Baby Robin was my favorite distraction from the fact we were in a strange town where everyone knew the triplets and wanted to hold my baby. Babies are needy little creatures. He was hungry all the time and needed so many diaper changes. He always needed cuddles and coos and plenty of belly time to encourage him to bring out his tiny little blue wings that had dark fur at their bases. He hadn’t lifted off yet but that didn’t stop him from flapping his wings along with his arms and legs any time he could. Our son was such a happy baby and his joy was contagious. It was impossible to watch him laughing at his own feet or at Indigo and Cobalt making silly faces at him and not smile. How anyone could want to hurt any baby was beyond me. How had someone gotten mad enough at the adults in the family to want to harm him? The question constantly lingered in my mind and I made it always be around Cobalt or Indigo. Cade would do in a pinch but he had so many kids of his own I wasn’t sure if he’d remember me and Robin if an attack took place.
“He would,” Indigo said one sunny afternoon.
We’d fallen asleep on a blanket under a tall tree at the park inside the woods. Dragonfly fay people came and went all around us but somehow I still managed to doze off with my baby sleeping on my chest.
“Family is family. No one would leave you two behind. Not that me and Cobalt are going anywhere but any of my family would protect you and the baby and Odie. Hell, just about anyone in town would and there are places to go if we are attacked.” Indigo fell quiet for a moment and then he said, “If something bad happens and we’re not around – and we’ll always be around – but if we’re not, head for the clinic, the gym, or the library. Out in crop fields head for the water station.”
I scooted over so that my side was pressed up against his front. If not for the baby, I’d have shifted and had him wrap himself around me. It seemed the war had followed me all the way to Heartville.
“I think you just need to know how to be safe and that’s normal. Honestly, if all else fails, go under a bed and wait for us. Someone will come,” Indigo chuckled.
“I think I’d tear apart someone if they attacked and I had the baby. I think I wouldn’t have the choice,” I whispered. “My wolf might die trying but he’d go at it.”

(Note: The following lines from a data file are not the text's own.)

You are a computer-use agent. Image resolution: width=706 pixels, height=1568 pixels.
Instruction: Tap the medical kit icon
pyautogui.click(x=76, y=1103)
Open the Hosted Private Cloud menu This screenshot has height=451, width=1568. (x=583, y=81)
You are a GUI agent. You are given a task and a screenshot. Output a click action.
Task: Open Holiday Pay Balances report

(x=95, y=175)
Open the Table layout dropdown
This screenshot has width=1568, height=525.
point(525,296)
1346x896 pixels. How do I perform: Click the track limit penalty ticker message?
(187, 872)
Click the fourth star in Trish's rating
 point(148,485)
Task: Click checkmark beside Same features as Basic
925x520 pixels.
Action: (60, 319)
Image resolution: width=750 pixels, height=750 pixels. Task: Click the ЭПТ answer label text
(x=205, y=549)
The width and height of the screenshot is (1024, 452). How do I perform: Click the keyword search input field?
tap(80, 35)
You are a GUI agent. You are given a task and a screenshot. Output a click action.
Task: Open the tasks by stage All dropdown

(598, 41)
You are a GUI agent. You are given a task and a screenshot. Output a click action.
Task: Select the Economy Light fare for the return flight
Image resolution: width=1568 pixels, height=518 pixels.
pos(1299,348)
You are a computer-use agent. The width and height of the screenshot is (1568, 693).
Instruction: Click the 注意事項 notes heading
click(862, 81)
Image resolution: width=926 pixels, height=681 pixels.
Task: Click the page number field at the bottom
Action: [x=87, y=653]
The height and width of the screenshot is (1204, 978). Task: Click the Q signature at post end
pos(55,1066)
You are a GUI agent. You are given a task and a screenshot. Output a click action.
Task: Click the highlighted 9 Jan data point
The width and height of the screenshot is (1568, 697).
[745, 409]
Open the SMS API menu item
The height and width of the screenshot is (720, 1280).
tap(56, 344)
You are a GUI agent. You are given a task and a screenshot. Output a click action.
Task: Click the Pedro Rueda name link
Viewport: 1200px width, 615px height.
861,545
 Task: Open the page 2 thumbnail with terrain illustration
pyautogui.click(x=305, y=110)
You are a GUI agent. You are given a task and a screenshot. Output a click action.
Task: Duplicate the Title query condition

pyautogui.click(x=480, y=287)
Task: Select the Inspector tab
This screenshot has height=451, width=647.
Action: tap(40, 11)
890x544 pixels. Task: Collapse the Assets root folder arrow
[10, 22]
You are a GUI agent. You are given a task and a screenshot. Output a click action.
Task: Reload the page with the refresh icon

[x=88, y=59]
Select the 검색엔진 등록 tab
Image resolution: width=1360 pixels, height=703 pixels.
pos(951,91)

“You’re safe. Baby Robin is safe too. We’ve been talking, the three of us. We might not go back to Moonglow. Might let everyone think we did and go somewhere else. That way even if they want to find us, they can’t. I know we put a lot of work into it but…”
“I get it. Odie would too. If Teal is going to keep being Teal, we need to be somewhere they don’t know or can’t get to. And as much as I hate it, I think we need Teal to keep it up. Have you heard anything about the seed bombing stuff? Are your grandparents even talking to you?”
“It’s been a week. So they’re starting to cool down now. They want to protect us too. Clarence made his big statement over the weekend about how food distribution will change. Most businesses are receptive to it because they still make money. It just comes from a different place. Some folks are worried about taxes but not many. I think most people want everyone to have enough. They just don’t know how to make it work.”
“How do you do that?” I smiled at him. “How do you stay so sweet and keep believing people are good after--- After what you had to do?”
“Because most people don’t want to kill babies. Most people would kick ass to save a baby they’ve never met. We’re wired like that. It’s ingrained into us. Even friends of mine who don’t want babies would rip someone apart for hurting one. Why hurt something innocent that has zero chance of protecting itself? It’s never going to be a fair fight and it’s not like Robin’s out there making enemies. The only person he’s even bitten so far is Guardie who just seems to think it’s a game.”